(Excerpted text)
+--
Is a Keto Diet Safe while Breastfeeding?
Eating Low-carb or Keto when Breastfeeding
Is it safe to eat low-carb while breastfeeding?
Yes, it is safe, as long as you don't go under 50g of carbs per day. To enter ketosis, you can consume anything under 100g of carbs per day. This is called a moderate keto diet. 30% protein, 40% fat, 30% carbs. Prehistoric women breastfed their children with hardly any carbs, sugar or grains in their diets; they ate mostly meat. So, keeping your carbs at 30% should not affect your supply, unless you drop your calories too low.
Some mothers have reported a reduction in milk supply during ketosis; this is mostly due to other related factors such as the following:
- Dehydration. Drinking enough water is vital while breastfeeding. How much water should a breastfeeding mother drink?
Not taking extra Vitamins, Minerals, and Electrolytes
Not consuming enough calories.
Not consuming enough fiber.
- Not keeping track of food consumed.
Why should you consume at least 50g of carbs per day?
While breastfeeding, you lose lactose (sugar) via the breast milk (approximately 30g per day).
Most vegetables, nuts, seeds, and berries contain carbohydrates, but avoid all refined carbs such as those found in baked goods and pasta.
There is research that suggests that babies are born in a natural ketosis state. In fact, while nursing they remain in this ketogenic state. Your breast milk is about 60% fat! So, if babies are born to cope in this ketogenic state, then surely it should not be an issue for the mother to follow a MODERATE keto diet.
Here are the results from one study done in 2009, where they compared high-fat (low-carb) vs. low-fat (high-carb) diets in breastfeeding women.
- Daily milk production stayed constant on keto.
Lactose production stayed constant; however fat concentration in the milk increased on keto.
Babies consumed more calories on keto.
- Mothers experienced higher energy consumption on keto.
Based on this study, they concluded that mothers could follow a high-fat/low-carb diet safely, without affecting the milk quality and quantity produced. Even though we have the results from this one study, most information on this topic is diversified and scarce; therefore, it is best to adopt a moderate keto diet (at least 50g carbs per day) while breastfeeding.
Tips for Breastfeeding Mothers on a Ketogenic Diet
- Anticipate an adjustment period. You might experience flu-like symptoms; this is often referred to as “keto flu." Because of this, I would not recommend starting keto during the first few weeks after birth. You need to make sure that your milk supply is fully established before you begin this new lifestyle. 6 weeks of exclusive breastfeeding is used as a rule-of-thumb when it comes to establishing supply.
+--
(Source material)
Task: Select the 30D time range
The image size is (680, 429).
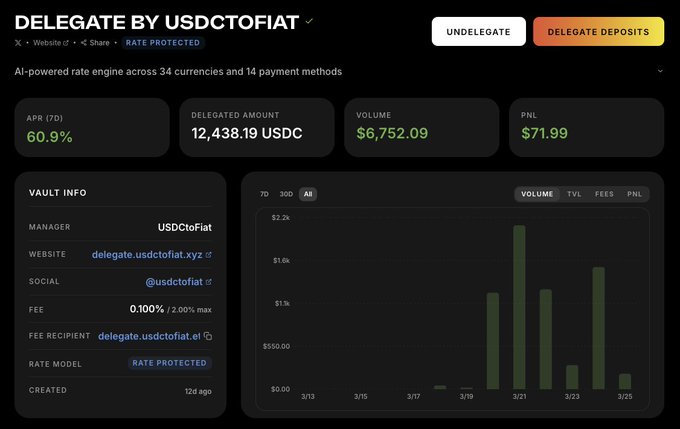Action: point(286,194)
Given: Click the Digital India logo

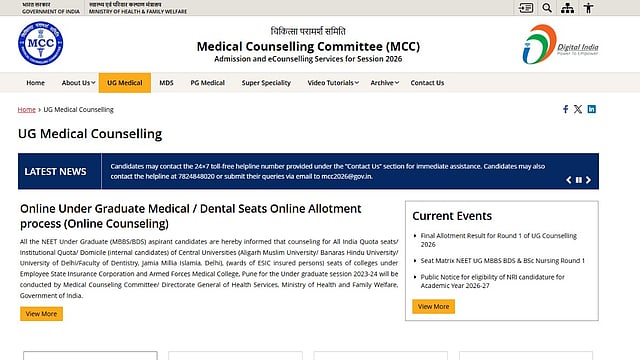Looking at the screenshot, I should coord(560,44).
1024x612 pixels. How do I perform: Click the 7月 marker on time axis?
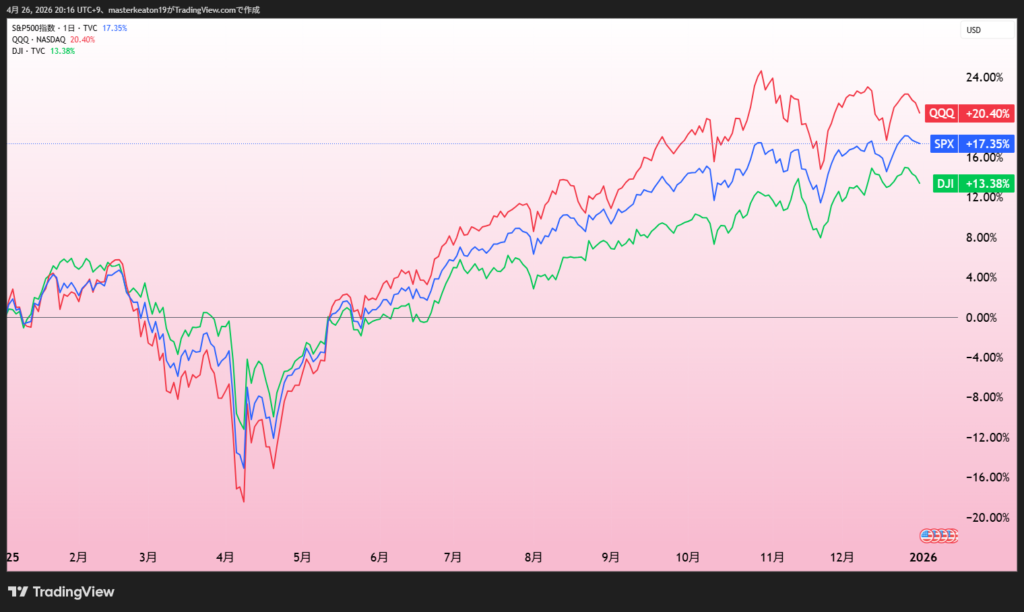(452, 557)
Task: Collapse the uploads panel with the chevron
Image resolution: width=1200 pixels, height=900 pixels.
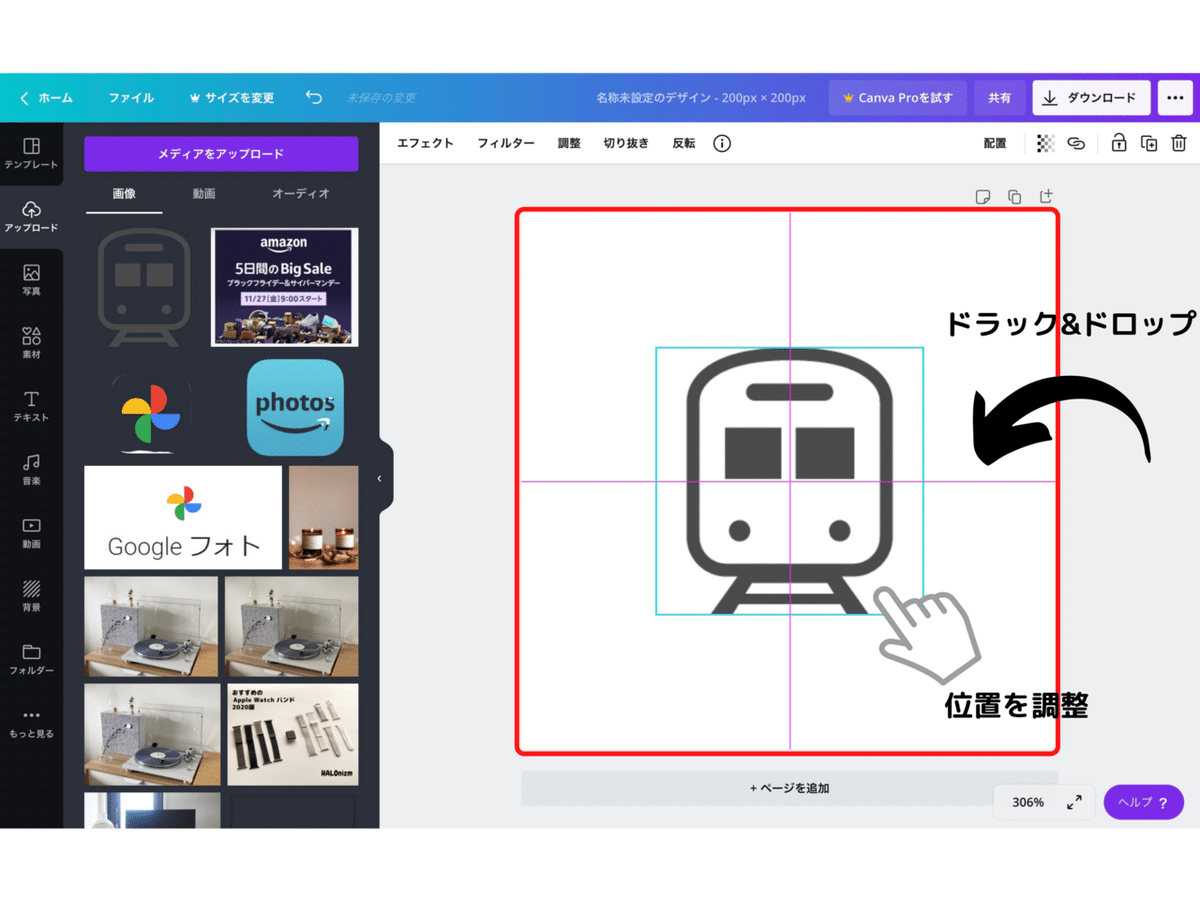Action: point(379,478)
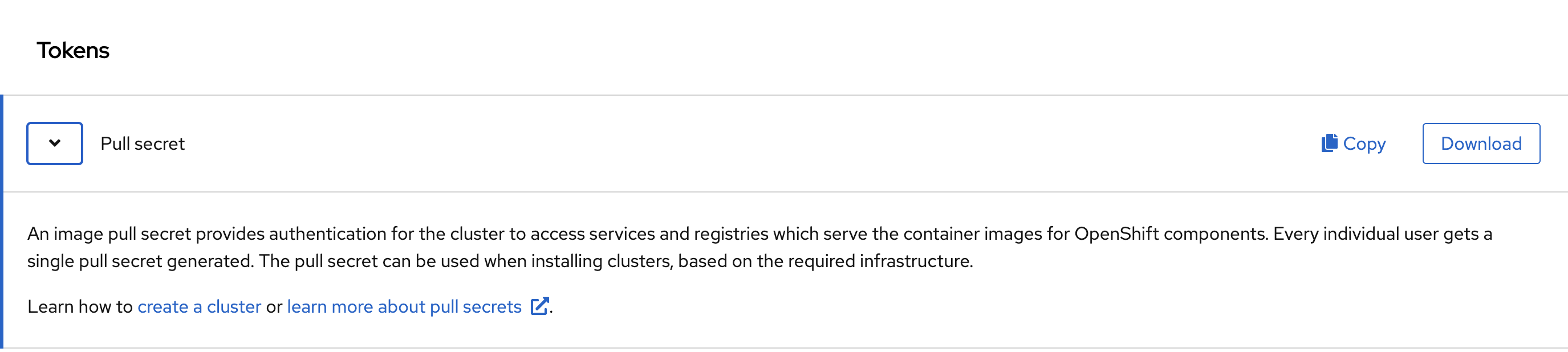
+--
(To do)
**1)** Can you sum up the text on keto diets while breastfeeding in two sentences?
**2)** Could you write what comes next in the text on keto diets while breastfeeding, picking up after its last sentence?

(Answers to the exercises)
**1)** The text says eating low-carb or keto while breastfeeding is safe as long as carbs stay at 50g or more per day, and it blames reported drops in milk supply mostly on other factors such as dehydration, too few calories, too little fiber, and a lack of vitamins, minerals, and electrolytes. It cites a 2009 study in which milk production and lactose stayed constant on a high-fat/low-carb diet, yet it still recommends a moderate keto diet and waiting until supply is established (about six weeks of exclusive breastfeeding) before starting.

**2)**
- Stay hydrated. On a ketogenic diet, water requirements are high. A breastfeeding mother needs extra water to recover from labor as well as produce sufficient milk. So the combination of these two will require a much higher increase in water intake. Drinking electrolytes mixed in your water is a fast and easy way to stay hydrated. Coconut water is excellent at hydration and is a wonderful galactagogue (it increases milk supply).
- Vitamins and minerals on a ketogenic diet are imperative. A high-quality greens powder can provide you with all the added nutrition you need. It is also healthier because it is derived from real food, just in powder form. Be sure to get in enough calcium, magnesium, phosphorus, and potassium.
- Ensure that you know how many calories you need to consume. Use our breastfeeding calorie calculator to calculate your daily calorie needs while breastfeeding. Not eating enough calories will decrease supply and your energy levels. Be sure to reduce your calories gradually. A sudden decrease may cause your body to enter “starvation mode" in which case a drop in milk supply is inevitable. Do not over-restrict your calories.
- Consume plenty of keto-friendly vegetables to ensure that you are taking in enough fiber, phytochemicals, and antioxidants.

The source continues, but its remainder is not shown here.